Hey man what a difference it makes taking a sabbatical! The last time I posted something to this blog I lamented the dismal state of the economy. Just a bit more than 5 months later things are much better, or this is what are telling us various economic analysts.
Today, March 5th, 2010, unemployment figures are out, and guess what? They didn’t move. Allelujah! Not a bit up nor a bit down. Since last month we lost just a mere 30,000 jobs, but the overall rate stayed at 9,7 per cent. This is positive, the outcome must be due to the fact that 6 million of Americans were so discouraged that decided to stop looking for a job altogether, or because unemployment rates among blacks went past 17 per cent or maybe because the ranks of the underemployed just swelled by a million. Or Wait, wait…I got a better answer. It is because of California. This time the pesky left coasters instead of contributing to the country’s woes decided to absorb a larger share of the nation misery. In the Golden State the unemployment floats at around 12 per cent, and this when one takes into account the Bay Area of San Francisco, were a couple of technological revolutions afoot are providing work to scores of young migrants. But this is another story.
Things are much better also on the corporate side. According to the WSJ, non-financial companies have more than a trillion dollar of cash reserves on hand to spend as they wish. Things like…taking over their competitors, buying back their stocks so to increase shareholders dividends, paying salaries to executives: Goldman Sachs this year doled about 16 billion bonuses to its corporate wizards, the equivalent of almost 600 thousand dollars for each employee. How do they manage to stash away such a huge wad of cash? But firing people of course, and cutting capital expenditures. Thanks to those wise moves we now have a smaller production base and an older industrial infrastructure, which in the future may need to be saved by a rescue plan, but this too is another story.

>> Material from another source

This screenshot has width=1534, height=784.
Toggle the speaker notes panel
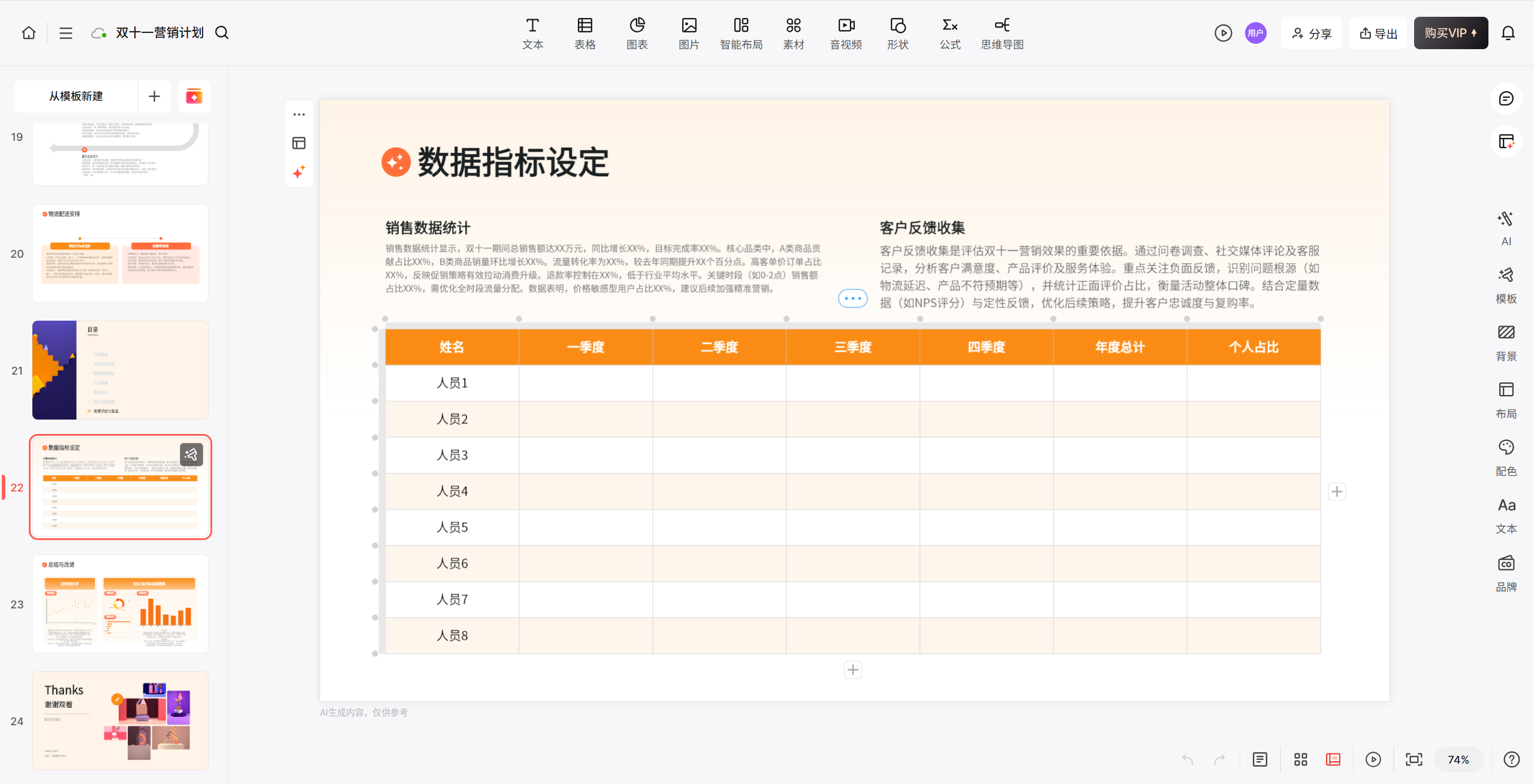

In the mean time, the economy is solidly out of the tunnel of the Great Recession, or on the recovery paths—as stated by many economists and public policy wonks. Banks also are safe, and hedge funds are back at speculating. Just look at how Goldman Sachs screwed Greece up (in my article on L’espresso of this week), and to the friendly dinner hedge fund managers had recently in a New York penthouse to hammer a common strategy to organize a run on the Euro; this too can be read in a side bar to my article in today’s L’espresso.
But wait Goldman isn’t the only bank thankfully back at its core business, also Citi—which received a few hundred billion dollars form the TARP program—is doing good, they got almost 250 billion in cash reserves.
And on main street? There too things haven’t moved an inch.
About Six million of American families are still going to loose their house this year. Unemployment as we said is staying steady at almost 12 million. School tuitions are up. At UC Berkeley—which is being turned into a publicly funded university for the kids of the rich worldwide—they rose 31 per cent in one semester. Students, and their families took it in stride, and yesterday were cheering in the streets of California. We sent 30 thousand troops more to Afghanistan, and we’re clearly winning the war: in a little while we won’t need to send our soldiers over to that inhospitable region to fight the Talebans and al Qaeda, we’re starting to fight them here at home. And yes we’ve finally found the answer to our need for clean and politically unassailable energy needs, we will build a few new nuclear plants. It feels really good to be back to the future in the land of milk and honey.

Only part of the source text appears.